Choosing the right diet for your pet
Keeping your dog or cat well fed might be more of a challenge than you thought. Just walk down the pet aisle of any grocery store, and you’ll quickly realize how mind-boggling the selection process can be due to the large and diverse product lines available. Even in a dedicated pet store, getting your animal what it needs can be equally challenging without proper advice. What to choose? What to use? What’s a pet owner to do?
With so many variables involved (pricing, ingredients, textures, etc.), a little research might be called for, and that’s just what we did. Quizzing Diana Farrar, the knowledgeable proprietress of the neighborhood’s well-patronized Fifi and Fidos, a pet boutique and holistic nutritional center, seemed like a logical way to ferret out a few answers and, we definitely weren’t disappointed. You just might say that regarding a pet’s dietary needs, Diana was more than eager to provide us with a little “food for thought” and then some.
As Diana attests, “One important criterion that I look for is freshness. Humans are the only animals that cook their food, and once cooked, that food can lose nutritional value. Ditto for many commercial pet foods.” No matter what the label may claim, if the edibles have been “processed,” that usually means cooked in some way, and that can be a bummer. So try to find truly fresh products and watch your Great Dane grin – it can be quite a sight.
Another no-brainer per Diana is to check out the listed ingredients of any pet food you might be considering. As she offers, “There can be quite a few ‘baddies’ to avoid.” Some of the biggest include unidentified meat (animal fat, poultry byproducts), dyes, cellulose, propylene glycol, ethoxyquin, BHA, BHT, wheat and soy. Also, she stresses that the “meat count should be significantly higher than anything else – ideally, at least 85 percent, especially in cat food.” Too much plant material, while filling, doesn’t get the job done. Ask your pet coyote!

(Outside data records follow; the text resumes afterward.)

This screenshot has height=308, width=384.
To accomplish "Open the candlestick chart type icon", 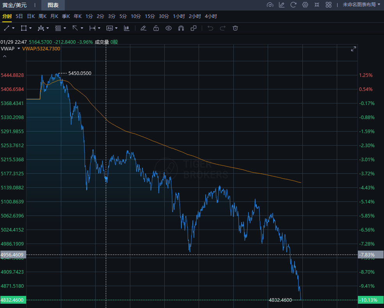I will (127, 28).
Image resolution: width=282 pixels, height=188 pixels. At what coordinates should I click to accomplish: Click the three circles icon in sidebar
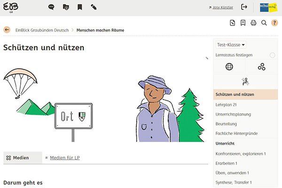click(261, 67)
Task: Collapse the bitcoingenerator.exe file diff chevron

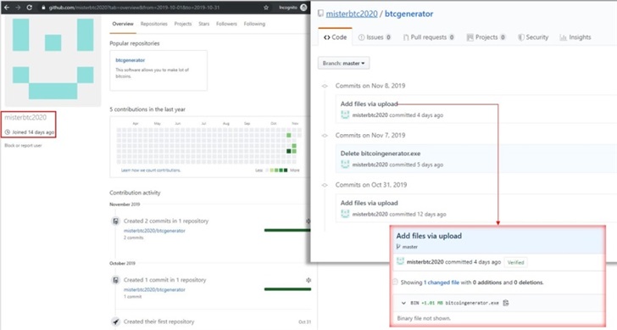Action: (x=403, y=303)
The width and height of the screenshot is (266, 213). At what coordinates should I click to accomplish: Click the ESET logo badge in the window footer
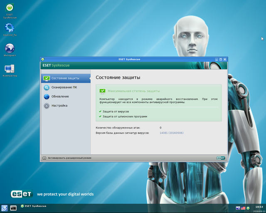click(x=220, y=158)

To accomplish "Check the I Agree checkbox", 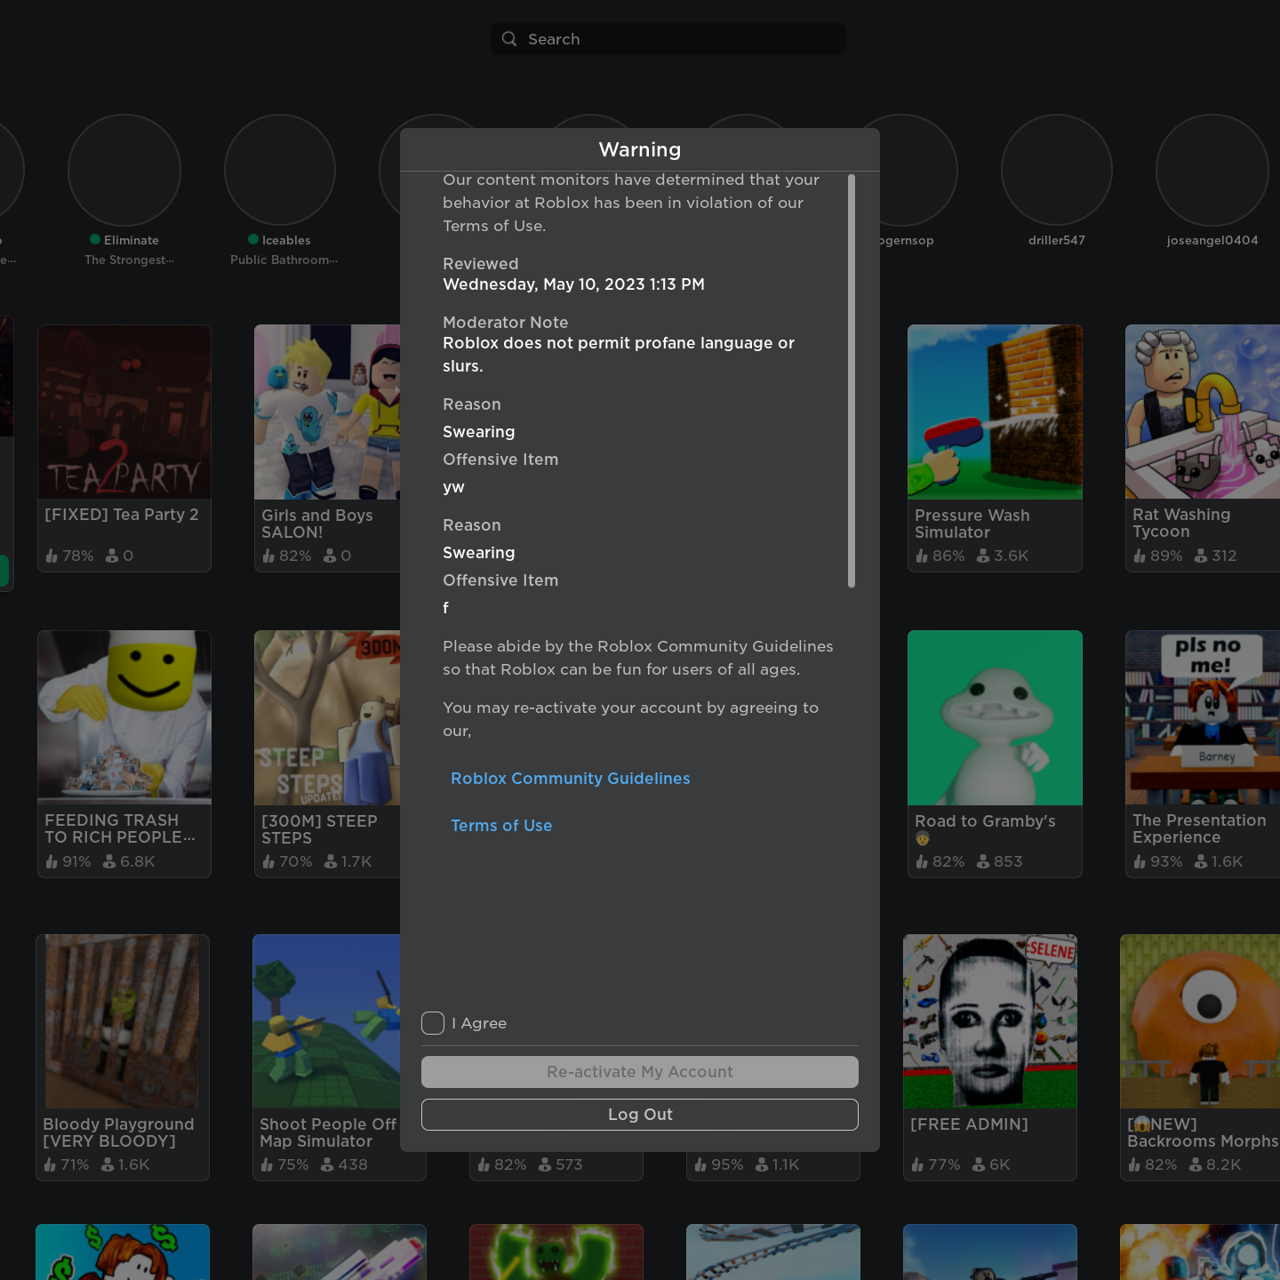I will 433,1023.
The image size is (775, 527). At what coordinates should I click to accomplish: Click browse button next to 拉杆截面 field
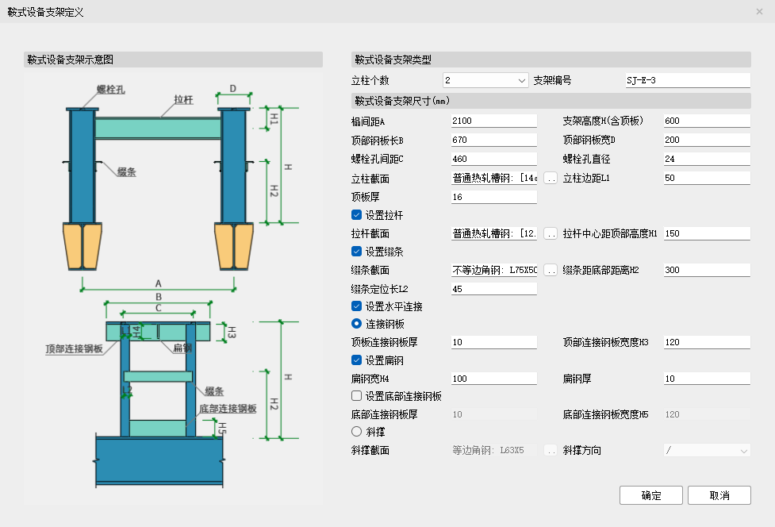point(551,234)
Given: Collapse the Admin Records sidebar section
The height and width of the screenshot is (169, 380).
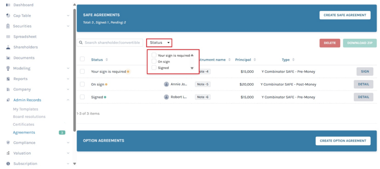Looking at the screenshot, I should click(68, 100).
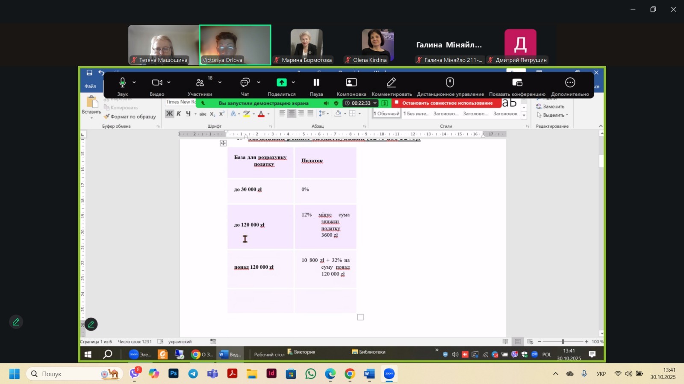Open the Файл tab in Word
The image size is (684, 384).
(x=90, y=86)
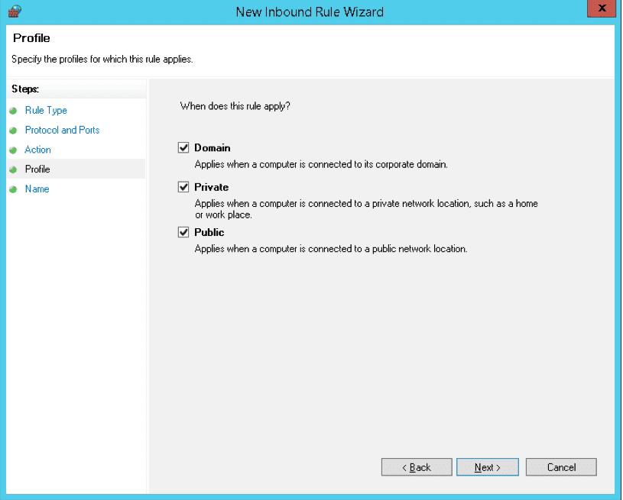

And what about buying a food formulated to address a specific situation? Diana does recommend certain “tailored” eats that cater to such issues as age or illness, but a good “all life stages” variety usually works just fine for most pets, and it’s a heck of a lot easier if you’re only buying one food for your entire kennel.
Also, are there ways to tell if a pet isn’t getting an adequate diet? “You bet,” says Diana.“If your animal is experiencing allergies, skin infections, coat issues (a dry coat, excessive shedding, etc.), chronic vomiting, diarrhea and dental complaints, it could well be intake-based.”

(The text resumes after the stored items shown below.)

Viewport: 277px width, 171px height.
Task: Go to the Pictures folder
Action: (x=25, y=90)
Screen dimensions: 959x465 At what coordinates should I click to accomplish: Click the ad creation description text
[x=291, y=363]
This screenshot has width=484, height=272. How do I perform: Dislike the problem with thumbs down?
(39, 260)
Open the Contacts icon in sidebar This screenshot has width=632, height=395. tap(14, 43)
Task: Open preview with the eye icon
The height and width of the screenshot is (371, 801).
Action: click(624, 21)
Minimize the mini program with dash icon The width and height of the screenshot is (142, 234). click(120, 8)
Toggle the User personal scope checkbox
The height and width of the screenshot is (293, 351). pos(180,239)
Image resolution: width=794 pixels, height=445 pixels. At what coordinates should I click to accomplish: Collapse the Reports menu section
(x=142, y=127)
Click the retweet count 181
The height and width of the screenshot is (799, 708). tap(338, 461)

In closing, “Knowledge is power.” Diana advises, “Always look for quality ingredients, check out the safety history of the manufacturer, and make sure they comply with government-mandated testing as well as conducting testing on their own, and don’t be shy about consulting a nutritional expert. We all want our four-legged companions to be healthy and happy throughout their lives, just like we want for ourselves. Don’t feed your beagle-buddy junk – he’ll snap at you if you do!” Now that’s some food for thought.